◆ TAREAS PROPUESTAS
**a)** Vuelve a escribir todo lo que va desde "La polarización aproximó" hasta "un tiempo después." en el fragmento sobre el ciclo violento, poniendo "socialistas" en lugar de "comunistas".
**b)** Según el fragmento sobre el ciclo violento, ¿qué tipos de personas fueron ganando espacios de acción en cada lado cuando la lucha pasó a las armas? Nómbralos todos.
**c)** En el fragmento sobre el ciclo violento, ¿qué grupos unió el pacto de 1943?

OTRAS DIMENSIONES DEL CICLO VIOLENTO

A las complicaciones de estos años corresponde el que la lucha política aproximó gente de procedencia social y política muy diferente. Mientras las diferencias entre los enemigos políticos se ensanchaban, otras se desdibujaban. El pacto de 1943 entre los republicanos, la Iglesia y los comunistas unió a quienes unos años antes se repudiaban y se consideraban enemigos. Su contraparte fue la alianza entre los cortesistas y los jóvenes que unos años antes denunciaban a León Cortés por autoritario y lo presentaban, al igual que los comunistas, como un nazi.

La polarización aproximó grupos y gente que en otras condiciones difícilmente hubiesen estado del mismo lado. Al deslizarse la lucha política desde las pedradas y las cachiporras a las armas, peleadores callejeros, bravucones, y sujetos siniestros fueron ganando espacios de acción en cada lado. En algunos relatos podemos seguir el paso de los golpes al matonismo, en distintas modalidades.20 En otros, la convivencia políticamente obligada con personajes que no se querían tener cerca. En 1943 los comunistas tuvieron que aceptar la proximidad de sujetos que ellos mismos habían denunciado antes por su falta de escrúpulos y sus abusos, y que en 1948 se mostrarán como asesinos. En este año ellos se vieron envueltos en situaciones inimaginables un tiempo atrás, o un tiempo después.

◆ DATOS PROPORCIONADOS
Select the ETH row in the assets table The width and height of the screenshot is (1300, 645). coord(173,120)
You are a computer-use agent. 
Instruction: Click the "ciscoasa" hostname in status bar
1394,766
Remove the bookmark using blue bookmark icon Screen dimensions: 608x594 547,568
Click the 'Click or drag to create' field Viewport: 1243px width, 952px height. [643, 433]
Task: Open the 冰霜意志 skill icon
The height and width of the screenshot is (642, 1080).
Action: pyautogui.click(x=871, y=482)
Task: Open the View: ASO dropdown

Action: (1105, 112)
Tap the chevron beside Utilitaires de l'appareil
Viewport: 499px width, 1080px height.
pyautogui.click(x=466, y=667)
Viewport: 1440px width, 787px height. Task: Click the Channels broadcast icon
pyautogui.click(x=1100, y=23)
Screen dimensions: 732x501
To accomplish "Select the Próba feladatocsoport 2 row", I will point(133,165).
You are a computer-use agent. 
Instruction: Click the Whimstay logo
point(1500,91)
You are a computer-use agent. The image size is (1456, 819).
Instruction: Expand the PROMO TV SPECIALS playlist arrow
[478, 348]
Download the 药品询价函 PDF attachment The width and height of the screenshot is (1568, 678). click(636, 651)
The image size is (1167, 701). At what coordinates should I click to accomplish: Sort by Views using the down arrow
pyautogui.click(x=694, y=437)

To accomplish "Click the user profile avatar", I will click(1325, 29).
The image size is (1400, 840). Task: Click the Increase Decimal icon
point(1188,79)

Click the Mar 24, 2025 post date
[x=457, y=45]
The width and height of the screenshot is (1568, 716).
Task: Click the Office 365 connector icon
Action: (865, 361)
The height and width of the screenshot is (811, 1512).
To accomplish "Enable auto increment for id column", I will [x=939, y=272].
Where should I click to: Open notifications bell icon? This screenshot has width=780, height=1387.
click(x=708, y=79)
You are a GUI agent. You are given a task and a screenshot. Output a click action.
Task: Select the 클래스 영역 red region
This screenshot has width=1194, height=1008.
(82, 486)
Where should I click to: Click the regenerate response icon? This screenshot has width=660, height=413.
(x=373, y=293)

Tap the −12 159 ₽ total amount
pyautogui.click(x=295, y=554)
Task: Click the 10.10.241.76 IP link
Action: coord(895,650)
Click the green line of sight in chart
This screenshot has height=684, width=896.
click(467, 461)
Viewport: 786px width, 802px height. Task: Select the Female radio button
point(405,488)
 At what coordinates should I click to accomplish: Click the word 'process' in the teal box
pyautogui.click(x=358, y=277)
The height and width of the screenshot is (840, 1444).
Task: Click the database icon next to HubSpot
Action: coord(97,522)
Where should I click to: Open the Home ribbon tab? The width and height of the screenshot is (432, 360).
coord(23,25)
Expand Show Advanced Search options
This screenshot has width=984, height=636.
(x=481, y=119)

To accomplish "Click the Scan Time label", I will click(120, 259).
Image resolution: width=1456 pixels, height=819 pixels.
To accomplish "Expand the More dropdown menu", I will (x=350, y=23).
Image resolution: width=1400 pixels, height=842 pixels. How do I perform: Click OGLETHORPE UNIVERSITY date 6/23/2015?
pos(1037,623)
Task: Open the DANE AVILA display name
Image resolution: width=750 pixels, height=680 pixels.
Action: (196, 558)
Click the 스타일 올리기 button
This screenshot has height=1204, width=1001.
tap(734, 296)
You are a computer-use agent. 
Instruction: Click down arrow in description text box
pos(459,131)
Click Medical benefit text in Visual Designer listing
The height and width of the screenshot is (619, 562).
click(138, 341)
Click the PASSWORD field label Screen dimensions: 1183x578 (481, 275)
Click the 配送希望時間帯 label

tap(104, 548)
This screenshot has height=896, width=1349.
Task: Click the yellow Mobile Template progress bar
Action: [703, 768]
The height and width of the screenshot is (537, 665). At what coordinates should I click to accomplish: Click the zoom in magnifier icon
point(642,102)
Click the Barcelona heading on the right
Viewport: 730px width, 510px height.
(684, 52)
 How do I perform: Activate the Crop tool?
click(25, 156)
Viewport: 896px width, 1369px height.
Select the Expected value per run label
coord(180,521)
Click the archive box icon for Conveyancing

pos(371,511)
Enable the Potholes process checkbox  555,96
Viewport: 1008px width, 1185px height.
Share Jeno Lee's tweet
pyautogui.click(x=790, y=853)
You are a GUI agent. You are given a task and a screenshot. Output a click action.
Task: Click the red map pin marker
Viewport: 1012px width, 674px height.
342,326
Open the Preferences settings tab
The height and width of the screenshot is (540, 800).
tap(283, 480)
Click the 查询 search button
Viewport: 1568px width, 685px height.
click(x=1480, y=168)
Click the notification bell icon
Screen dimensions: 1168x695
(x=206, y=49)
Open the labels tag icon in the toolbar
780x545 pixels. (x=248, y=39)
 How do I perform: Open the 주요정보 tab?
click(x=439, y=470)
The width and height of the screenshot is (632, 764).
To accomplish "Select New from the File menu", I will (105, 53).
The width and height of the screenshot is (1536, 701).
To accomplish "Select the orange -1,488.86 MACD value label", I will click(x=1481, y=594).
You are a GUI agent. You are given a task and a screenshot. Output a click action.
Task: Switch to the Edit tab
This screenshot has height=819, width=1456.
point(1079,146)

◆ RESPUESTAS EN ORDEN
**a)**
La polarización aproximó grupos y gente que en otras condiciones difícilmente hubiesen estado del mismo lado. Al deslizarse la lucha política desde las pedradas y las cachiporras a las armas, peleadores callejeros, bravucones, y sujetos siniestros fueron ganando espacios de acción en cada lado. En algunos relatos podemos seguir el paso de los golpes al matonismo, en distintas modalidades.20 En otros, la convivencia políticamente obligada con personajes que no se querían tener cerca. En 1943 los socialistas tuvieron que aceptar la proximidad de sujetos que ellos mismos habían denunciado antes por su falta de escrúpulos y sus abusos, y que en 1948 se mostrarán como asesinos. En este año ellos se vieron envueltos en situaciones inimaginables un tiempo atrás, o un tiempo después.

**b)** Peleadores callejeros, bravucones y sujetos siniestros.

**c)** A los republicanos, la Iglesia y los comunistas.